# 1979 Chevy Malibu coupe (G-body) EV conversion



## Woodsmith (Jun 5, 2008)

Cool looking project!

So you're not keeping the airbags? Shame.
Good luck with the conversion.


----------



## samwichse (Jan 28, 2012)

Seems like he is... perfect for balancing the extra battery weight


----------



## needbmw (Dec 14, 2012)

Airbags are still in place, but we could swap to coilovers if needed.
Actually I like airbags despite some problems with front shocks still not solved.

Today: washed carefully bottom and under the hood:


----------



## Woodsmith (Jun 5, 2008)

How does the whole airbag set up compare to steel springs for weight?

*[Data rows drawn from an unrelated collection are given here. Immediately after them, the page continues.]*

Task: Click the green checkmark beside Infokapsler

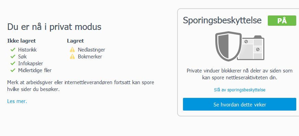Action: [x=13, y=63]
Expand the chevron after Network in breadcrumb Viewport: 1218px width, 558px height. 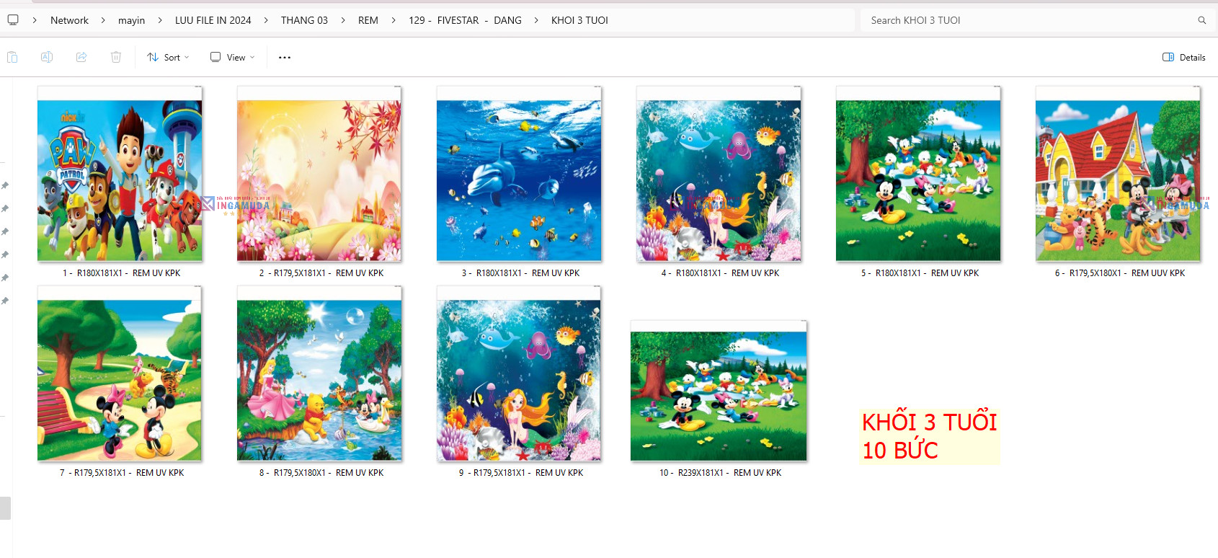(103, 20)
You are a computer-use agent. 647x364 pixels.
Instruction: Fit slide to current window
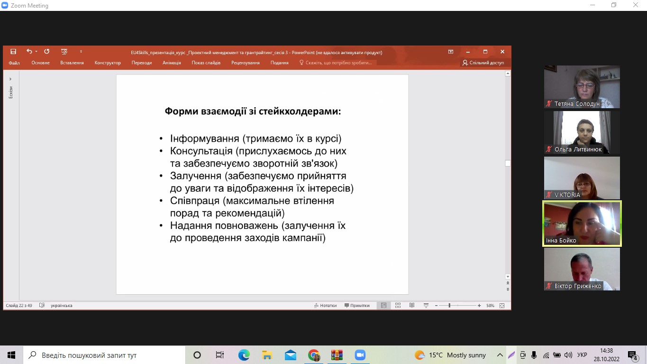[502, 306]
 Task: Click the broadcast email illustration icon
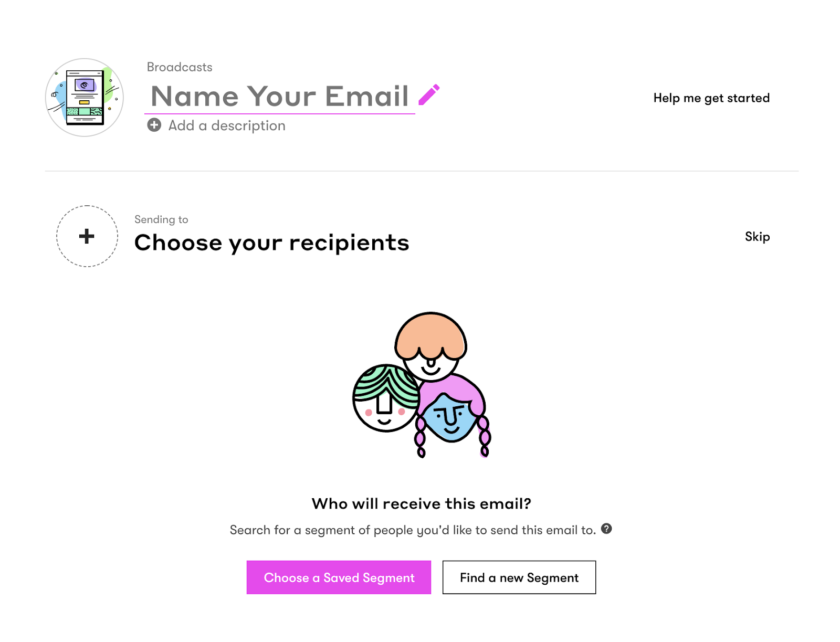coord(85,98)
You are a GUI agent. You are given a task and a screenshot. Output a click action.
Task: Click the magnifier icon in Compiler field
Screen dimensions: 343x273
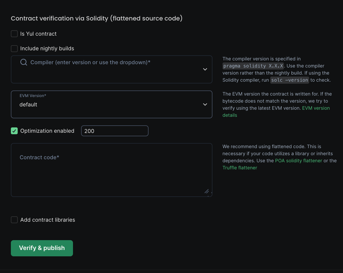(x=24, y=62)
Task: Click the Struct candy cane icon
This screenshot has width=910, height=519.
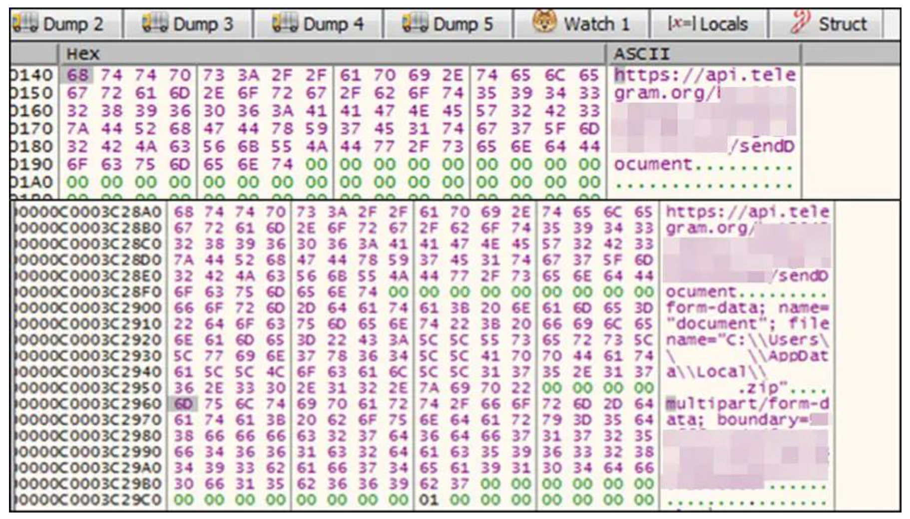Action: [799, 23]
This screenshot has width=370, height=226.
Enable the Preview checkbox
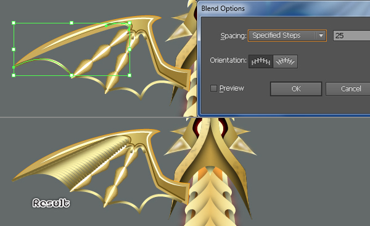click(x=213, y=88)
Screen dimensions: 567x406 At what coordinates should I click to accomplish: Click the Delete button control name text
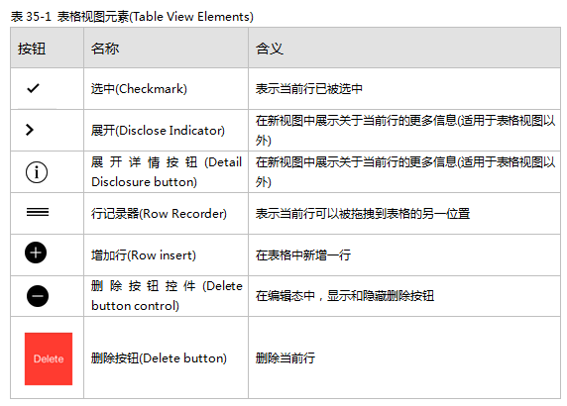pos(167,296)
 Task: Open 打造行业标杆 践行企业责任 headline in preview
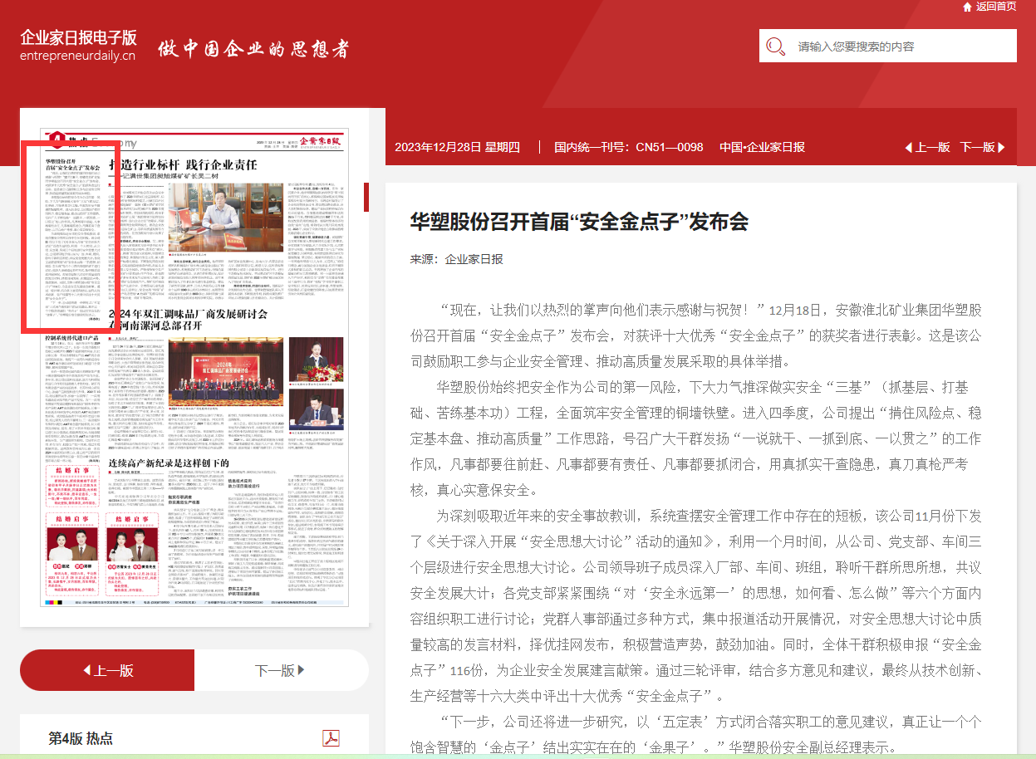point(189,164)
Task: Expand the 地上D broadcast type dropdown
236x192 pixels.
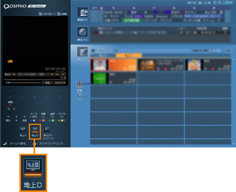Action: (x=10, y=74)
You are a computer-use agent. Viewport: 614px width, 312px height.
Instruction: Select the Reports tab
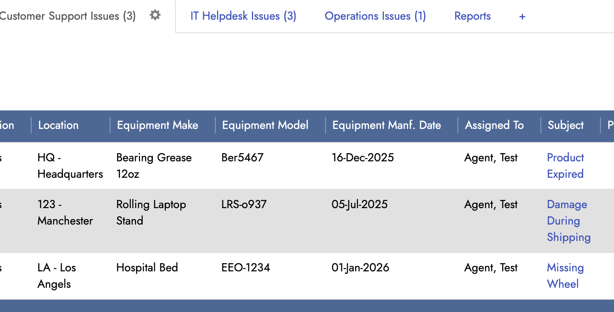point(472,16)
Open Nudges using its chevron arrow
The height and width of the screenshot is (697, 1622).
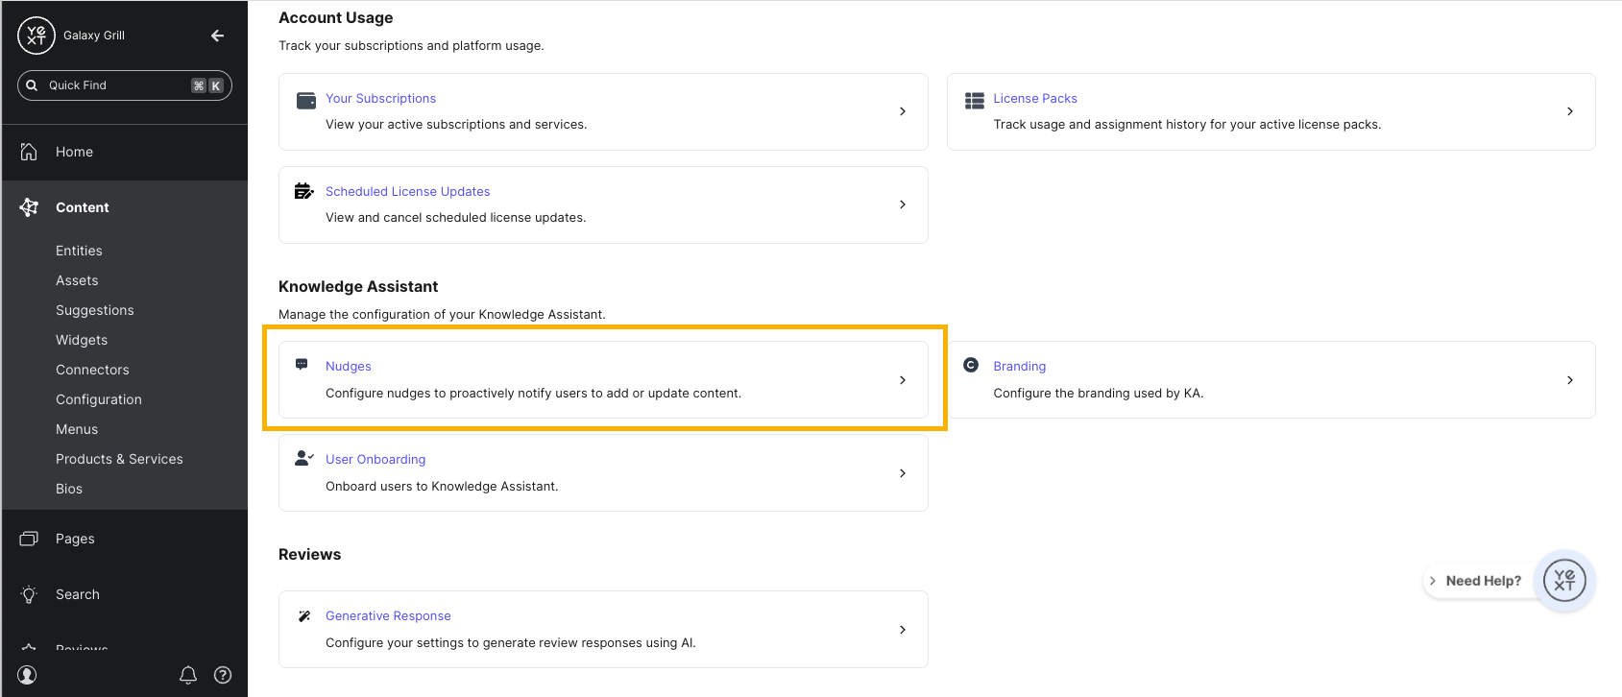click(903, 380)
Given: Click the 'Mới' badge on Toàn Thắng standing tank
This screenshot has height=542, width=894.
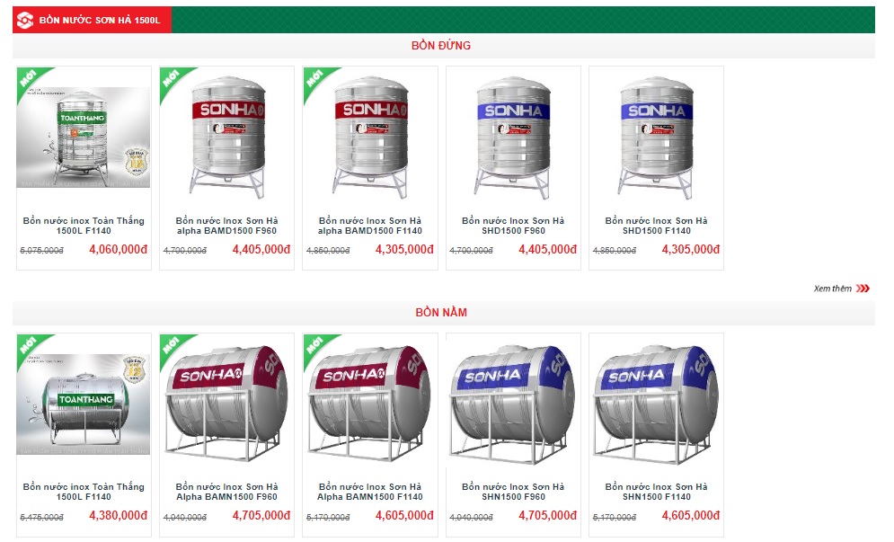Looking at the screenshot, I should coord(29,78).
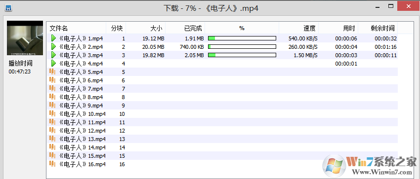This screenshot has height=179, width=420.
Task: Click the green play icon of 《电子人》3.mp4
Action: pyautogui.click(x=53, y=55)
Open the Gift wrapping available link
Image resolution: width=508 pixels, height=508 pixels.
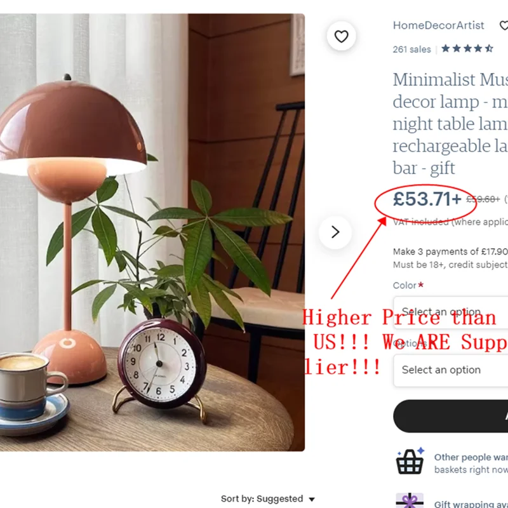point(471,504)
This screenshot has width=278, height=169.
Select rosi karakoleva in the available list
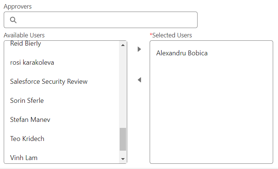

It is something I'd like to keep as an option on my truck build as I only have 550kg weight limit. A lot of that is going to be lost in my coil and leaf spring set up.


----------



## needbmw (Dec 14, 2012)

Woodsmith said:


> How does the whole airbag set up compare to steel springs for weight?


Bags itself are not heavy, but you have to install air reservoir, compressors (we have installed two Viair 444C in parallel) and valve unit. I have no idea how much it weigh (I think not less than springs) but it need a lot of space to install. Compressors are very power angry (~40A @12V each) but they work just few minutes. Working pressure in reservoir is 200 psi, and car without engine and batteries tops at 90-100 psi at airbags. 
Tomorrow I will take few photos of our air setup if interesting.


----------



## Dustin_mud (May 22, 2012)

For the bags you can just run a Nitrogen or helium tank and not have to worry about running a power robbing compressor.


----------